- [Assigned task]
Nothing in the data should be left out, so repeat it all exactly.

|---|

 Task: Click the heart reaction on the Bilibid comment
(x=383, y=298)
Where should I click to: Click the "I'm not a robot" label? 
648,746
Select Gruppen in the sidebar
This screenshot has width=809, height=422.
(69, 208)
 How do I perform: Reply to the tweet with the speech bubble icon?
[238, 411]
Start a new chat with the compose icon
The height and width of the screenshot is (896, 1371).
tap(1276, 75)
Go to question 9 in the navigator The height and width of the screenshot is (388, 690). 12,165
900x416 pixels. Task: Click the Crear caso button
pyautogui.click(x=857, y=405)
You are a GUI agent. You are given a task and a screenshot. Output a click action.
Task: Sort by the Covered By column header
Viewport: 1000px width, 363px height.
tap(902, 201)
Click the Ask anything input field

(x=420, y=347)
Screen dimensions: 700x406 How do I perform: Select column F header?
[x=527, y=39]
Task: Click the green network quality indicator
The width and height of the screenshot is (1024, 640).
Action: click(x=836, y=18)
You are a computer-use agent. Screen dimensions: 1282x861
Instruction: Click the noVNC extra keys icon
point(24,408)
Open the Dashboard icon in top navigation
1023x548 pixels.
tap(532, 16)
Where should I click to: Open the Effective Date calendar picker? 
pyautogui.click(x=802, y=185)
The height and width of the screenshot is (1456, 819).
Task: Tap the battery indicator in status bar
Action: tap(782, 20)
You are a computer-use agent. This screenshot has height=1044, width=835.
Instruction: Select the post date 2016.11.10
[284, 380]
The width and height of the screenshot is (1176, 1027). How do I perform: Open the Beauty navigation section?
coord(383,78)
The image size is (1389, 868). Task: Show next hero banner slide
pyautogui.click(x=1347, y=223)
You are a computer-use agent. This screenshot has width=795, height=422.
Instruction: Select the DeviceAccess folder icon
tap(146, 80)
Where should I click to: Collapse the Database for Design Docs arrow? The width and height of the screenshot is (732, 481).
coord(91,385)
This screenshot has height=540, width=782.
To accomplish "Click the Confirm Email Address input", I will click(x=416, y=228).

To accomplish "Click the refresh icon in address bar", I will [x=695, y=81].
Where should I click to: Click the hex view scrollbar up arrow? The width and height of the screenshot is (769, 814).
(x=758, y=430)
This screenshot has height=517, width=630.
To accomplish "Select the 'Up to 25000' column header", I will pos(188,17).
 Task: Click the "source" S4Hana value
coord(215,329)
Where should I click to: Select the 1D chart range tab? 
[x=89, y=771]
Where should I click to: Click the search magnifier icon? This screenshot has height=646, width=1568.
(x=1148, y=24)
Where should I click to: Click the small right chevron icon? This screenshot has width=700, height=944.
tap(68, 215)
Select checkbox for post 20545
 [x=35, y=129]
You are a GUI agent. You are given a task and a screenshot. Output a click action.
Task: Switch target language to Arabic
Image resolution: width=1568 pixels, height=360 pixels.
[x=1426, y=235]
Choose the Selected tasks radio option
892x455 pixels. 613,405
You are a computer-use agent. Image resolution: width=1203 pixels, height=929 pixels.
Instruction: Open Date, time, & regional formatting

|---|

- [Answer section]
 Task: Click the heart reaction on the Bilibid comment
(x=383, y=298)
Where should I click to: Click the "I'm not a robot" label? 
648,746
Select Gruppen in the sidebar
This screenshot has width=809, height=422.
(69, 208)
 How do I perform: Reply to the tweet with the speech bubble icon?
[238, 411]
Start a new chat with the compose icon
The height and width of the screenshot is (896, 1371).
tap(1276, 75)
Go to question 9 in the navigator The height and width of the screenshot is (388, 690). 12,165
900x416 pixels. Task: Click the Crear caso button
pyautogui.click(x=857, y=405)
You are a GUI agent. You are given a task and a screenshot. Output a click action.
Task: Sort by the Covered By column header
Viewport: 1000px width, 363px height.
tap(902, 201)
Click the Ask anything input field

(x=420, y=347)
Screen dimensions: 700x406 How do I perform: Select column F header?
[x=527, y=39]
Task: Click the green network quality indicator
The width and height of the screenshot is (1024, 640).
Action: click(x=836, y=18)
You are a computer-use agent. Screen dimensions: 1282x861
Instruction: Click the noVNC extra keys icon
point(24,408)
Open the Dashboard icon in top navigation
1023x548 pixels.
tap(532, 16)
Where should I click to: Open the Effective Date calendar picker? 
pyautogui.click(x=802, y=185)
The height and width of the screenshot is (1456, 819).
Task: Tap the battery indicator in status bar
Action: tap(782, 20)
You are a computer-use agent. This screenshot has height=1044, width=835.
Instruction: Select the post date 2016.11.10
[284, 380]
The width and height of the screenshot is (1176, 1027). How do I perform: Open the Beauty navigation section?
coord(383,78)
The image size is (1389, 868). Task: Show next hero banner slide
pyautogui.click(x=1347, y=223)
You are a computer-use agent. This screenshot has width=795, height=422.
Instruction: Select the DeviceAccess folder icon
tap(146, 80)
Where should I click to: Collapse the Database for Design Docs arrow? The width and height of the screenshot is (732, 481).
coord(91,385)
This screenshot has height=540, width=782.
To accomplish "Click the Confirm Email Address input", I will click(x=416, y=228).

To accomplish "Click the refresh icon in address bar", I will [x=695, y=81].
Where should I click to: Click the hex view scrollbar up arrow? The width and height of the screenshot is (769, 814).
(x=758, y=430)
This screenshot has height=517, width=630.
To accomplish "Select the 'Up to 25000' column header", I will pos(188,17).
 Task: Click the "source" S4Hana value
coord(215,329)
Where should I click to: Select the 1D chart range tab? 
[x=89, y=771]
Where should I click to: Click the search magnifier icon? This screenshot has height=646, width=1568.
(x=1148, y=24)
Where should I click to: Click the small right chevron icon? This screenshot has width=700, height=944.
tap(68, 215)
Select checkbox for post 20545
 [x=35, y=129]
You are a GUI agent. You are given a task and a screenshot. Output a click action.
Task: Switch target language to Arabic
Image resolution: width=1568 pixels, height=360 pixels.
[x=1426, y=235]
Choose the Selected tasks radio option
892x455 pixels. 613,405
You are a computer-use agent. Image resolution: width=1203 pixels, height=929 pixels.
Instruction: Open Date, time, & regional formatting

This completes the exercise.